Bank-affiliated funds contribute to funding their parent banks in times of crisis
A study published recently in the journal Review of Financial Studies by the researchers Javier Gil-Bazo, Sergio Mayordomo and Peter Hoffmann, shows clear evidence that in Spain, bank-affiliated funds provided funding support to their parent company via purchases of bonds in the primary market during the last crisis (2008-2012).
Cost-benefit calculation by conglomerates
The research is the first international study of the use of mutual funds managed by companies controlled by banks as an alternative source of funding for banking institutions. The researchers study whether conglomerates strategically consider the benefits of this practice, and if the availability of this alternative source of funding helps banks overcome periods of financial difficulty.
To minimize the cost of mutual funding, it is more common to use funds aimed at retail investors and funds without performance fees. This suggests that this form of funding is the result of a strategic decision taken at conglomerate level.
In their research, the authors found that the financial support provided by subsidiary mutual fund managers to their parent banks is greater in times of crisis and for riskier banks. According to the authors, the conflict of interest they analyze arises only in extraordinary circumstances such as those experienced by European and Spanish banks after Lehman Brothers went bankrupt in 2008.
While funding funds of affiliates is of little value to banks in normal times, it is valuable in times of financial crisis. The possibility of the parent bank using this alternative source of funding remains latent until a banking crisis occurs. This practice is more common among banks that rely more on central bank liquidity, that have a higher ratio of nonperforming loans and have experienced a reduction in their credit rating.

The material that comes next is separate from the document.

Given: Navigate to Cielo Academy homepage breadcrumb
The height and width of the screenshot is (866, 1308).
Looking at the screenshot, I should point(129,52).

Analysis of Spanish banks during the period 2000-2012
The study uses data from mutual funds affiliated to Spanish banks in the period 2000-2012. According to the authors, Spain is an especially suitable laboratory for the research goal for three reasons: its mutual fund industry is dominated by the banks; the Spanish banking sector entered a period of serious crisis after the Lehman crash in 2008, which increased their dependence on central banks and competition for stable sources of funding; and finally, because, unlike the US, related transactions were not prohibited in Spain.

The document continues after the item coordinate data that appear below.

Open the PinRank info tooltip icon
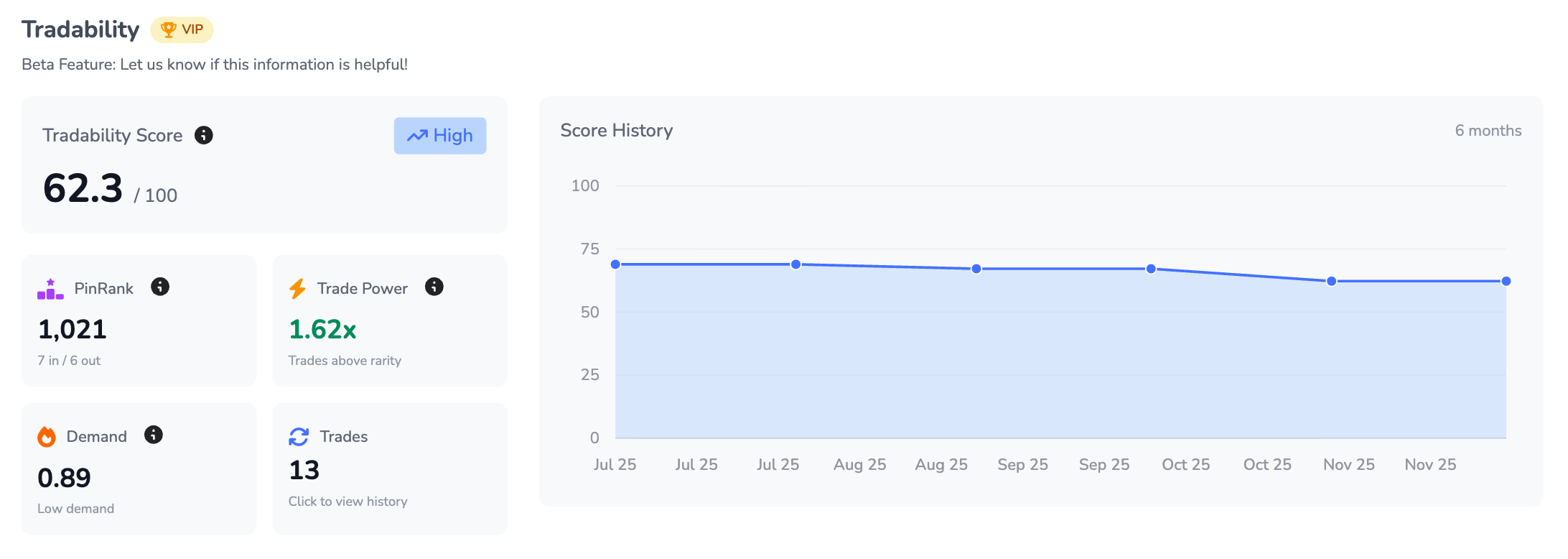The image size is (1568, 559). click(160, 287)
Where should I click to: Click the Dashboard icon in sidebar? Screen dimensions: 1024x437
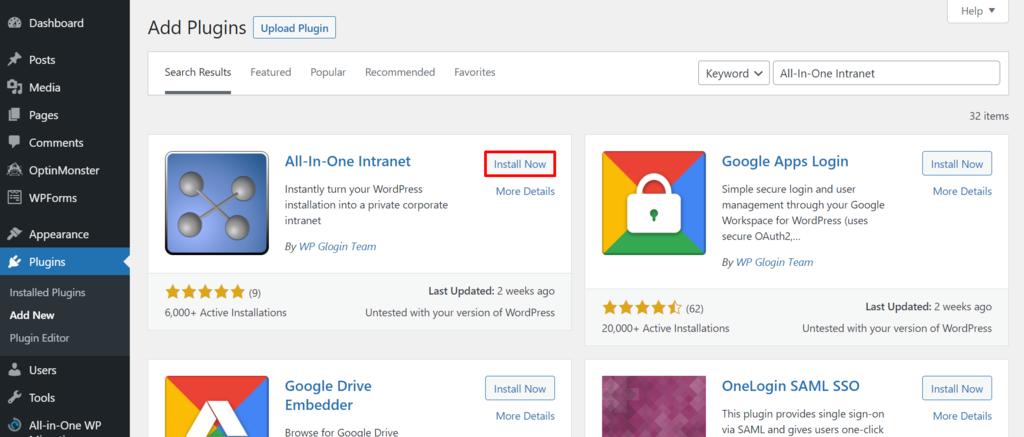[x=14, y=23]
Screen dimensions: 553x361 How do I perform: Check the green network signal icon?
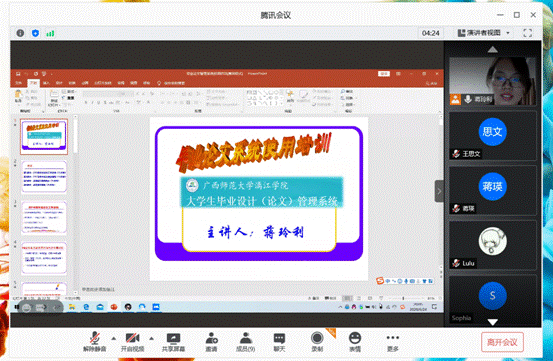(50, 33)
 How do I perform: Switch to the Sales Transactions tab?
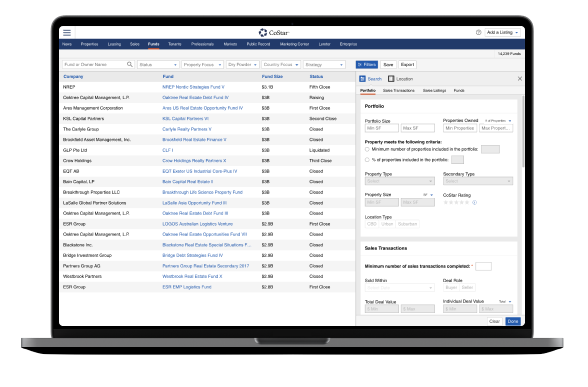(399, 90)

The study found that during the period 2000-2012, totalling all the funds of the same asset management group, excess debt purchases by the parent bank of the funds of its affiliates accounted, on average, for 2.85% of the total amount issued for the entire period analyzed, which corresponds to 514 million euros per bank, or 14,400 million euros overall. While support from funding is absent in normal times, it accounts for 7% of the amount issued in times of crisis (11,900 million euros overall). This funding allowed banks to ease their financial constraints and facilitate access to credit by Spanish businesses in the context of the crisis.
Changes in regulations in Spain, which remain lax and do not favor fund investors
Unlike the US, in Spain transactions with companies of the same group are not prohibited for mutual funds, due to falling under the European regulatory framework relating to conflicts of interests in asset management. The regulation is based on the establishment of rules of conduct to prevent conflicts of interest or to minimize the impact on investors. This approach may not be effective in protecting investors of mutual funds, according to the authors.

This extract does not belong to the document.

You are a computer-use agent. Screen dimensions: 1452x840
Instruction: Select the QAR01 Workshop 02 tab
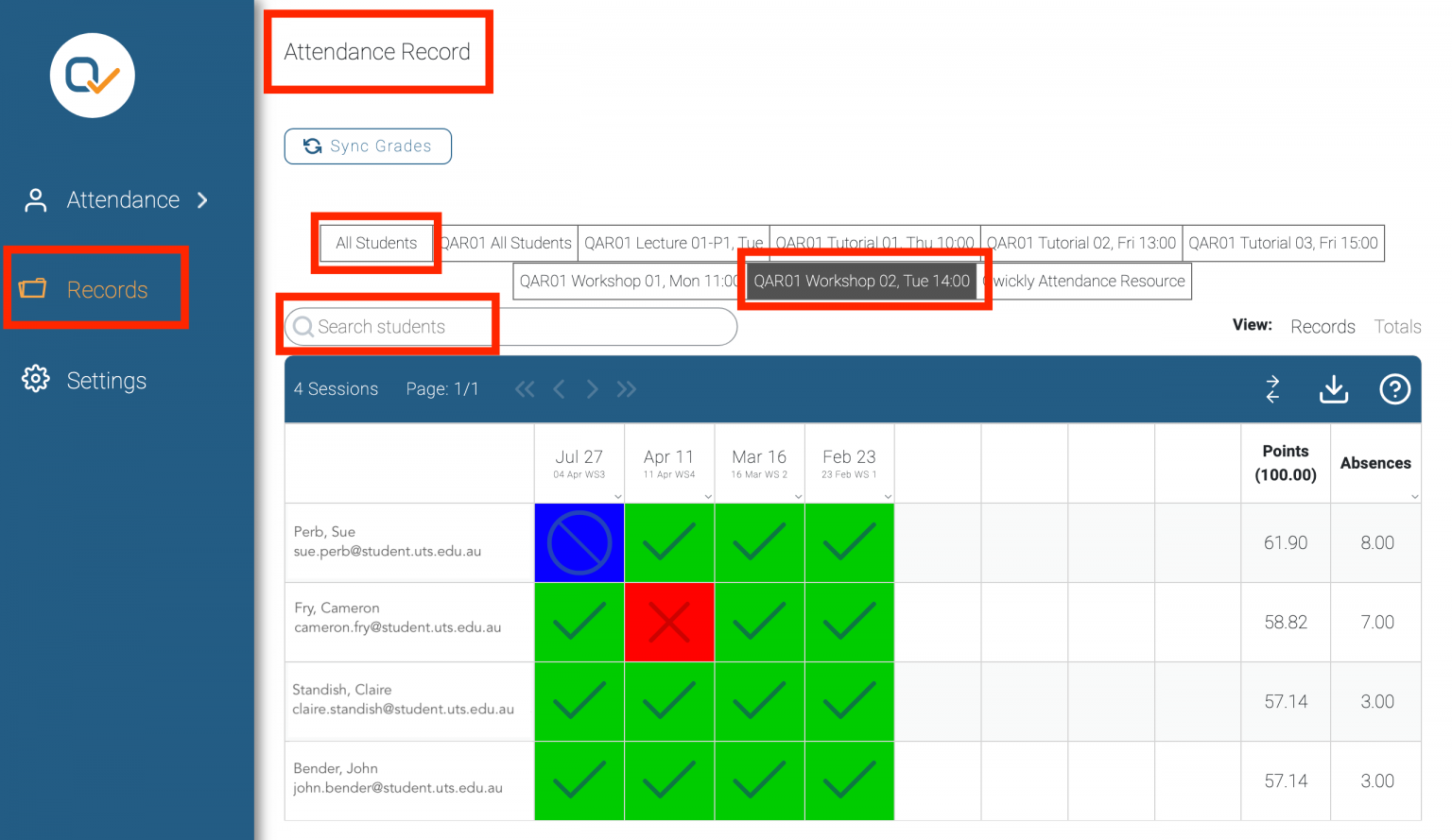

In February 2018, the Comisión Nacional del Mercado de Valores (CNMV) national securities market commission established new rules whereby prior authorization is required for these transactions. Authorization must take into account any conflicts of interest that may arise, which means that asset management companies must explicitly declare that a transaction is made in the investors' best interests. The authors also propose a new regulatory approach that includes improving the transparency of related party transactions and their potential costs for investors and provide investors with tools that facilitate the comparison of yield, fees and risks between funds.